▶ [EXERCISE DIRECTIONS] Return each line of the listing that has the word "enviarlos" in it.

┌──

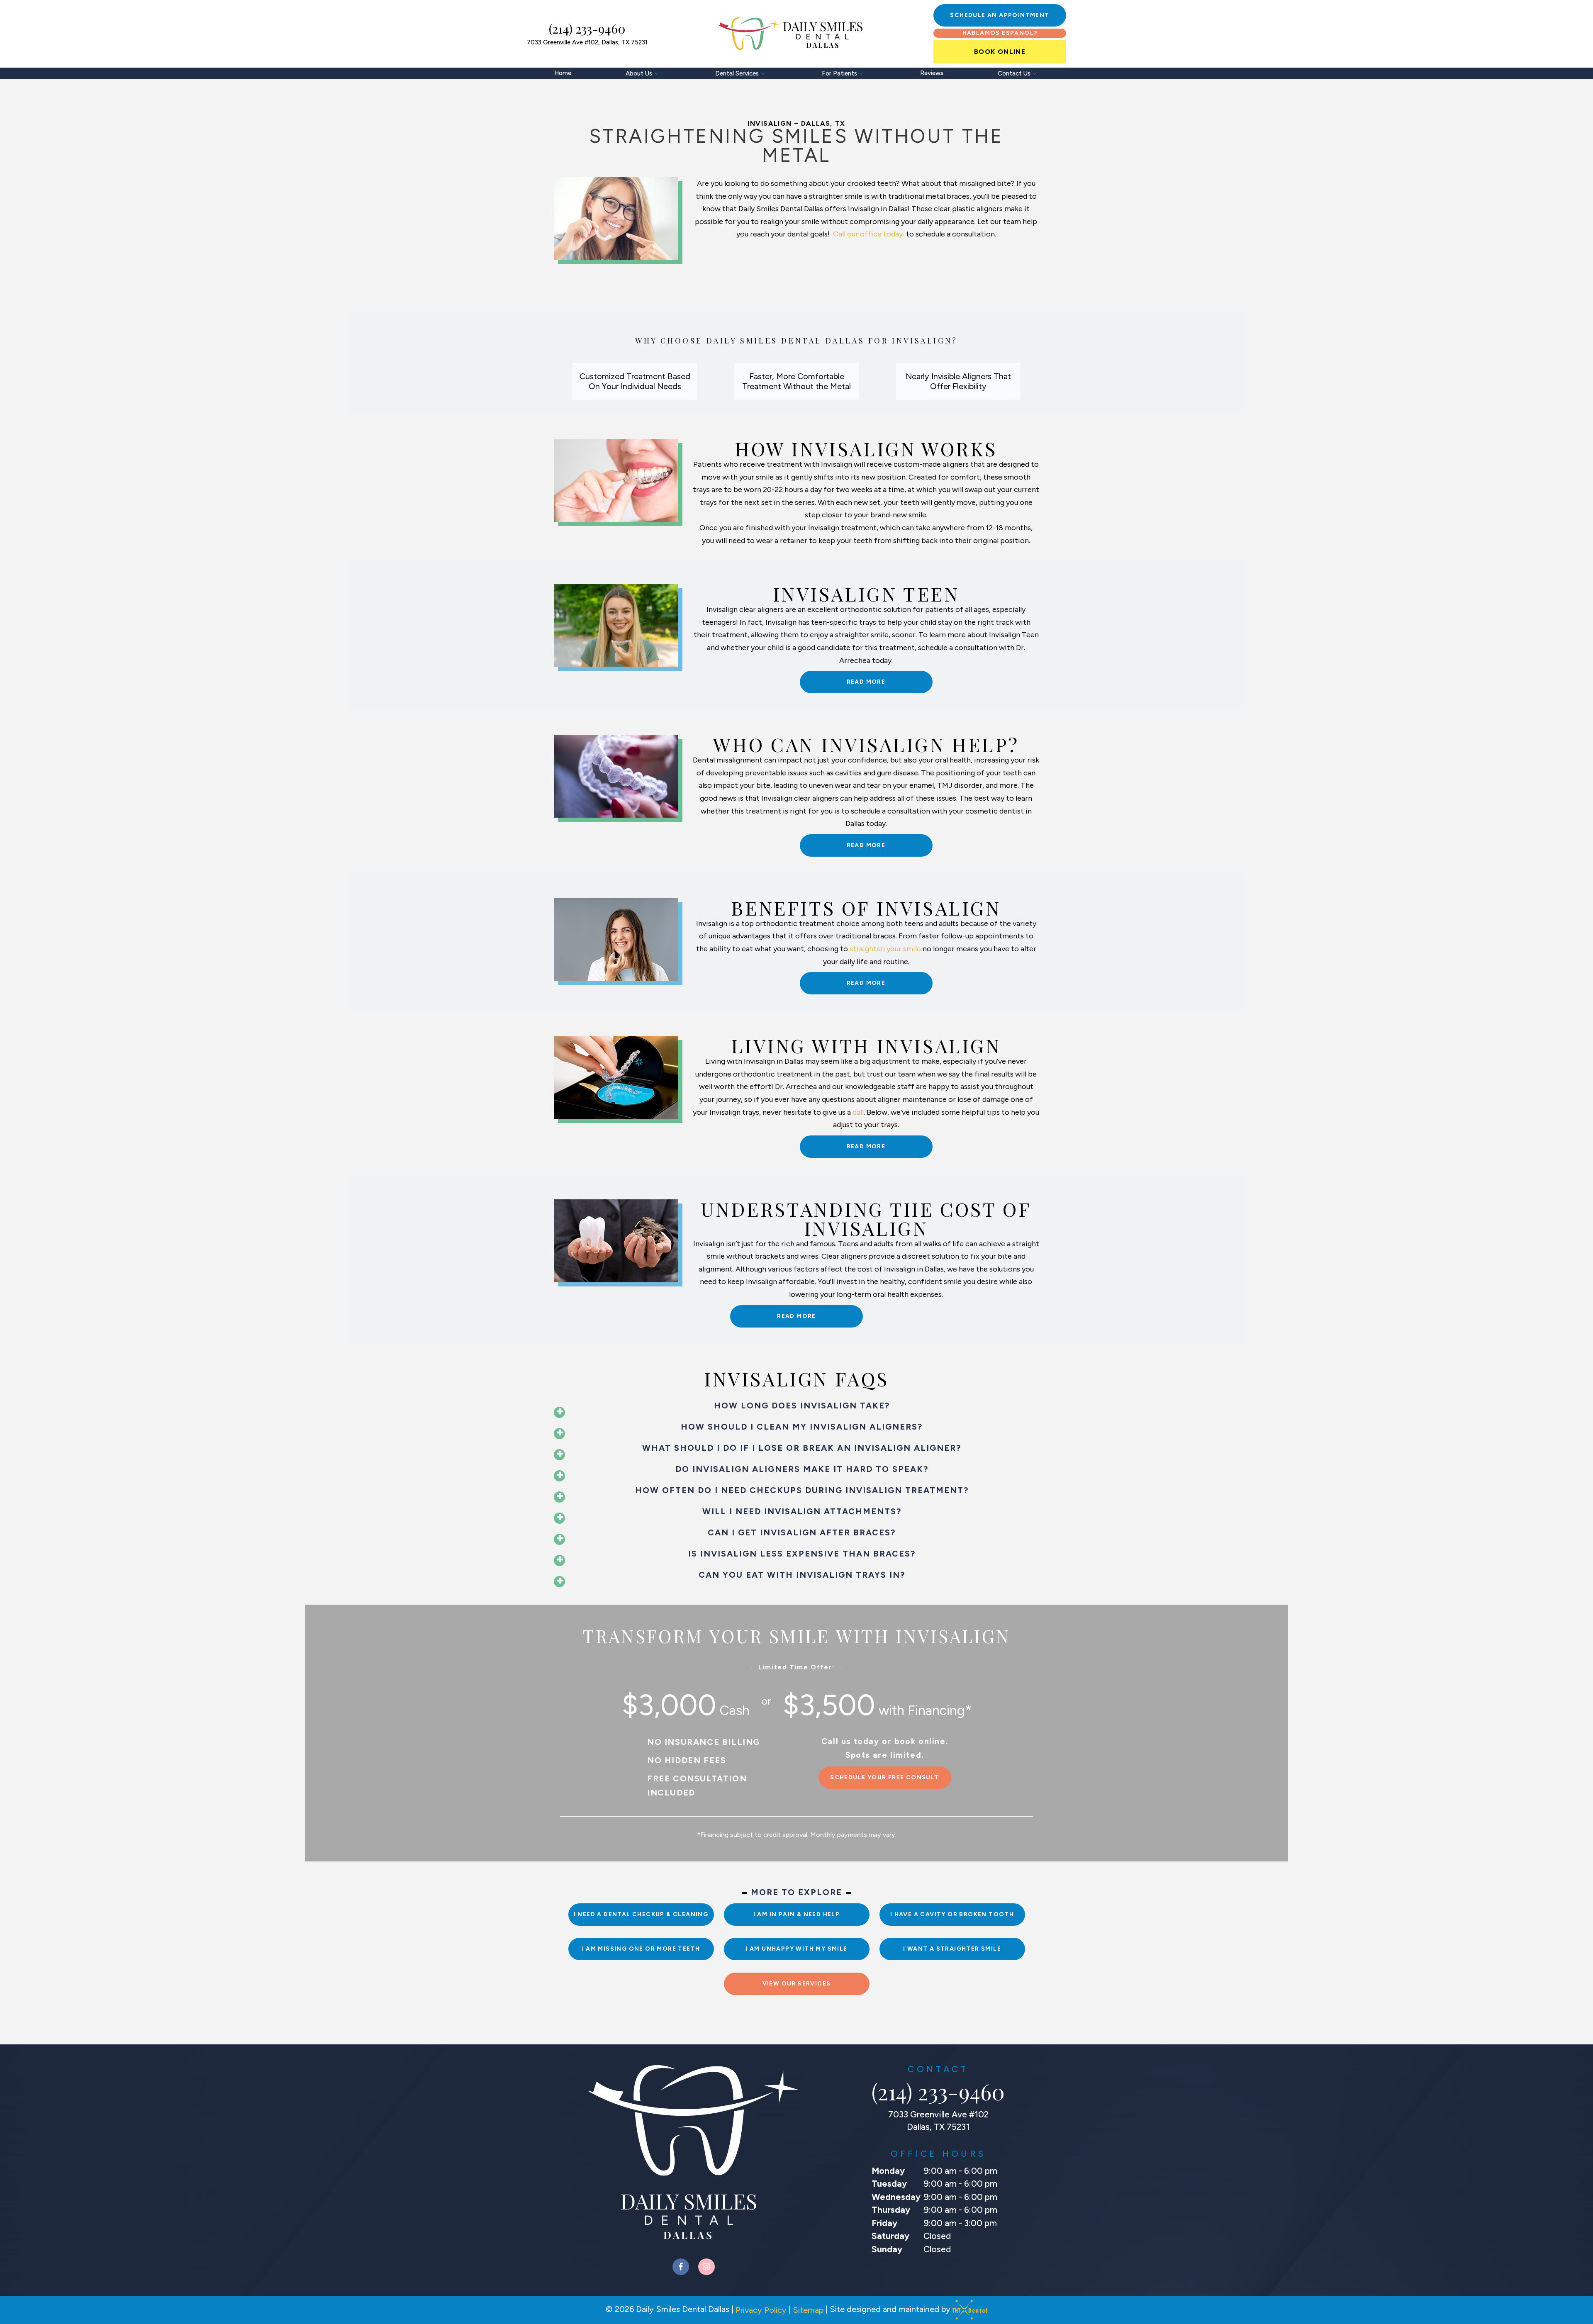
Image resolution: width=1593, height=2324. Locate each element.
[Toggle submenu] (656, 73)
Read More (866, 681)
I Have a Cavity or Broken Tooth (952, 1914)
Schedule (999, 15)
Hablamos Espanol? (1000, 33)
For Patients (839, 73)
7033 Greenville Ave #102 (587, 43)
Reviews (931, 73)
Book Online (999, 52)
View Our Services (796, 1983)
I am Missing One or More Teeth (641, 1948)
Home (562, 73)
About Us (639, 73)
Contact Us (1014, 73)
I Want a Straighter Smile (952, 1948)
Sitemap (808, 2310)
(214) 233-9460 (587, 29)
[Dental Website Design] (969, 2310)
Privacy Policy (761, 2310)
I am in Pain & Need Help (796, 1914)
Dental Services (737, 73)
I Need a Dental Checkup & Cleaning (641, 1914)
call (858, 1112)
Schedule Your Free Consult (884, 1777)
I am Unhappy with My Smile (796, 1948)
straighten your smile (885, 948)
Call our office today (868, 234)
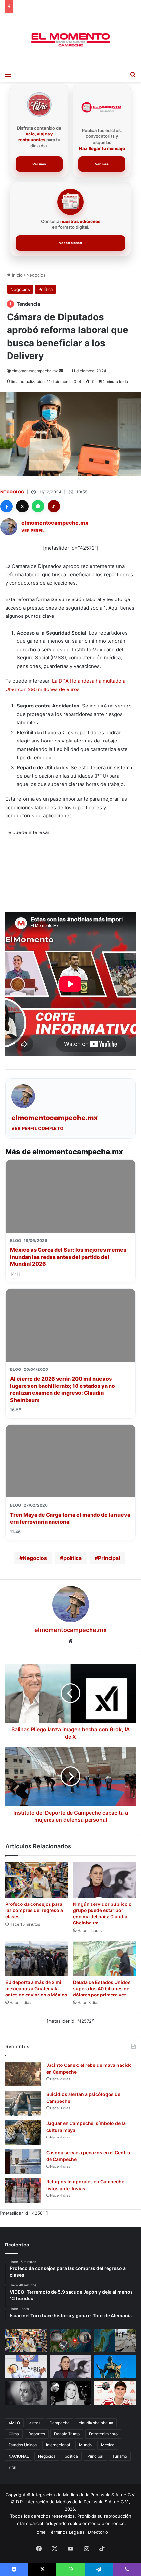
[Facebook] (6, 506)
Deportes (36, 2433)
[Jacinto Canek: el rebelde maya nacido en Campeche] (23, 2074)
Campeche (60, 2422)
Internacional (58, 2444)
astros (34, 2422)
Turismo (119, 2456)
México (107, 2444)
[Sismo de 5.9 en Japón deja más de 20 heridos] (70, 2340)
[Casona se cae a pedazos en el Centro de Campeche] (23, 2161)
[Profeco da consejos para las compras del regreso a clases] (36, 1880)
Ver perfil (33, 530)
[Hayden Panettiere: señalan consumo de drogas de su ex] (26, 2393)
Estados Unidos (23, 2444)
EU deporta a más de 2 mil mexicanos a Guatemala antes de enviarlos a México (36, 1988)
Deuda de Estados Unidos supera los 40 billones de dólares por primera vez (102, 1988)
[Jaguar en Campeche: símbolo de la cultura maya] (23, 2132)
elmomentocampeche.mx (35, 370)
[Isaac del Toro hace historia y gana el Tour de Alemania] (26, 2366)
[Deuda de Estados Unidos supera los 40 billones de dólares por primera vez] (104, 1958)
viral (12, 2467)
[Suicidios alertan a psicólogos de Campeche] (23, 2103)
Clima (14, 2433)
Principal (109, 1558)
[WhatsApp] (38, 506)
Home (39, 2532)
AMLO (14, 2422)
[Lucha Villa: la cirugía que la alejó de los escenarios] (115, 2366)
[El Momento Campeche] (70, 40)
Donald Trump (67, 2433)
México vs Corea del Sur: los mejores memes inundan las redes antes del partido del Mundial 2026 (68, 1256)
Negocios (36, 274)
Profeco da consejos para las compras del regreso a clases (34, 1910)
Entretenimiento (103, 2433)
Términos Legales (67, 2532)
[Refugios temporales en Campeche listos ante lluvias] (23, 2190)
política (72, 1558)
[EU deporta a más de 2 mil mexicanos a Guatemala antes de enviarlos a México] (36, 1958)
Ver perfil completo (37, 1128)
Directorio (98, 2532)
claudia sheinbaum (96, 2422)
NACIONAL (19, 2456)
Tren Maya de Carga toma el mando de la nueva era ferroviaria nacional (70, 1518)
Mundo (85, 2444)
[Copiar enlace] (54, 506)
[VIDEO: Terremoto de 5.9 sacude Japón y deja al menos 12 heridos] (115, 2340)
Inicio (17, 274)
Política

└──

▶ [OUTPUT FOR THIS EXERCISE]
EU deporta a más de 2 mil mexicanos a Guatemala antes de enviarlos a México (36, 1988)
[EU deporta a más de 2 mil mexicanos a Guatemala antes de enviarlos a México] (36, 1958)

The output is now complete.